Expectations lofty for KSU baseball

By Joel Jellison

Last year was a season of firsts for the Kansas State baseball team.

The Wildcats won their first conference title in 80 years, hosted an NCAA regional for the first time and advanced to the Super Regional for the first time in school history.

But it’s where the season ended, right there in Corvallis, Ore., against Oregon State — one game shy of the College World Series in Omaha — that has stuck with senior second baseman Ross Kivett.

“I never watch it, I didn’t watch one College World Series game — I think about it every day,” Kivett said. “Should I? Probably not. You break up with a girlfriend after five years, you going to think about it? Probably, unfortunately, she’s not coming back.

“Last year was very special. Corvallis hangs in everyone’s locker and I don’t think we’re going to lack motivation because of it.”

The result of last season has been more firsts for the Wildcats. Kivett, the reining Big 12 Player of the Year — was drafted in the 10th round by his hometown Cleveland Indians last June, but opted to return for another shot at Omaha.

With Kivett and the entire infield back, as well as freshman All-American Jake Matthys and Kansas City Royals’ draft pick Shane Conlon, the Wildcats were picked as the preseason favorite in the Big 12 for the first time ever.

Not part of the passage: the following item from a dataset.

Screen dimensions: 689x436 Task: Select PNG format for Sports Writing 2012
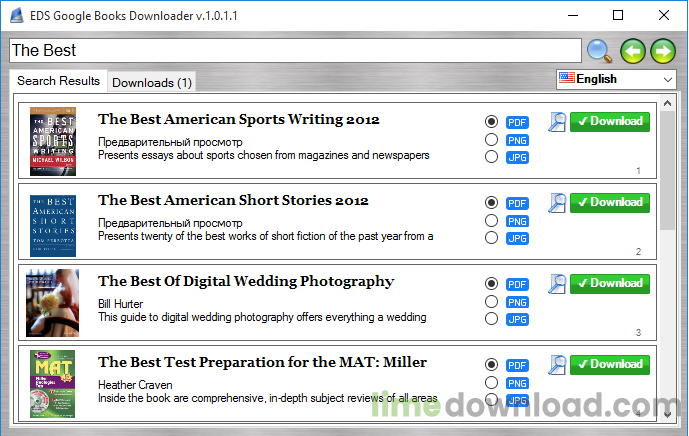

And they’ve checked in on each of the preseason polls, another first.

There will be plenty attention on the program when the Wildcats open the season next week on Feb. 14 at Cal Poly.

“This is the first year that we’ve had a target on our back,” Conlon said. “We always go play teams that have targets on their backs. This year it’s definitely going to be a lot different. Teams will come and throw their number ones at us all the time. We do have the target on our back this year, and I kind of like that. I have always liked that.

“If you ask all these guys, I think that they will like that, too. We are just really excited to get started and get out of this cold weather.”

But coach Brad Hill doesn’t expect anything to change this season, even with the expectations and even with the players the Wildcats lost — notably the entire outfield in Jared King, Tanner Witt and Jon Davis.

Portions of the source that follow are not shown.